As the most abundant element in the universe and the raw fuel for creating stars, hydrogen is used by radio astronomers to detect and understand the makeup of other galaxies.
However, until now, radio telescopes have only been able to detect the emission signature of hydrogen from relatively nearby galaxies.
“Due to the upgrade of the Very Large Array, this is the first time we’ve been able to directly measure atomic hydrogen in a galaxy this far from Earth,” said lead author, Dr Ximena Fernández from Rutgers, the State University of New Jersey.
“These signals would have begun their journey before our planet even existed, and after five billion years of travelling through space without hitting anything, they’ve fallen into the telescope and allowed us to see this distant galaxy for the very first time,” he added.
The success for the team comes after the first 178 hours of observing time with the Karl G. Jansky Very Large Array (VLA) radio telescope for a new survey of the sky called the ‘COSMOS HI Large Extragalactic Survey’ or CHILES.
Once completed, the CHILES survey will have collected data from more than 1,000 hours of observing time.
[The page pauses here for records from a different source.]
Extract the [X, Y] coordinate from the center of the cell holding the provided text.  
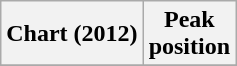
Chart (2012) [72, 34]
Peakposition [189, 34]
From the cell containing the given text, extract its center point as [x, y] coordinate. 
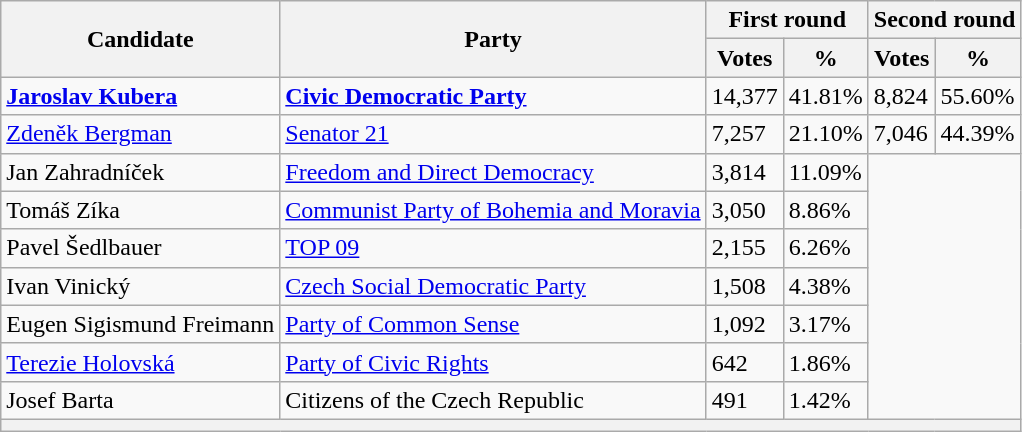
Josef Barta [140, 400]
First round [787, 20]
1.86% [826, 362]
55.60% [978, 96]
642 [744, 362]
7,257 [744, 134]
1,508 [744, 286]
Party of Common Sense [493, 324]
Pavel Šedlbauer [140, 248]
Candidate [140, 39]
44.39% [978, 134]
6.26% [826, 248]
Party of Civic Rights [493, 362]
4.38% [826, 286]
Second round [944, 20]
21.10% [826, 134]
Tomáš Zíka [140, 210]
1.42% [826, 400]
Civic Democratic Party [493, 96]
41.81% [826, 96]
TOP 09 [493, 248]
3,814 [744, 172]
14,377 [744, 96]
Jaroslav Kubera [140, 96]
7,046 [902, 134]
11.09% [826, 172]
8.86% [826, 210]
3,050 [744, 210]
3.17% [826, 324]
Party [493, 39]
491 [744, 400]
Freedom and Direct Democracy [493, 172]
Terezie Holovská [140, 362]
Ivan Vinický [140, 286]
Jan Zahradníček [140, 172]
Communist Party of Bohemia and Moravia [493, 210]
Czech Social Democratic Party [493, 286]
Zdeněk Bergman [140, 134]
Citizens of the Czech Republic [493, 400]
1,092 [744, 324]
Senator 21 [493, 134]
2,155 [744, 248]
8,824 [902, 96]
Eugen Sigismund Freimann [140, 324]
Identify which cell holds the provided text, then report its [x, y] central coordinate. 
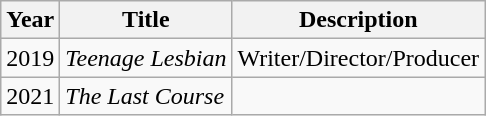
2021 [30, 96]
Writer/Director/Producer [358, 58]
Teenage Lesbian [146, 58]
Year [30, 20]
2019 [30, 58]
Description [358, 20]
The Last Course [146, 96]
Title [146, 20]
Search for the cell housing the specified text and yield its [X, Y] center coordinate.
In a new approach, members of the team including Dr Attila Popping from International Centre for Radio Astronomy Research and the ARC Centre of All-sky Astrophysics (CAASTRO) in Australia are working with Amazon Web Services to process and move the large volumes of data via the “cloud”.
“For this project, we took tens of terabytes of data from the Very Large Array and then processed it using Amazon’s cloud-based servers to create an enormous image cube, ready for our team to analyse and explore,” Dr Popping added.
Professor Andreas Wicenec, head of the Data Intensive Astronomy team at the International Centre for Radio Astronomy Research, said the limiting factor for radio astronomers used to be the size of the telescope and the hardware behind it.
“It’s fast becoming more about the data and how you move, store and analyse vast volumes of information,” he said in a paper published in the Astrophysical Journal Letters.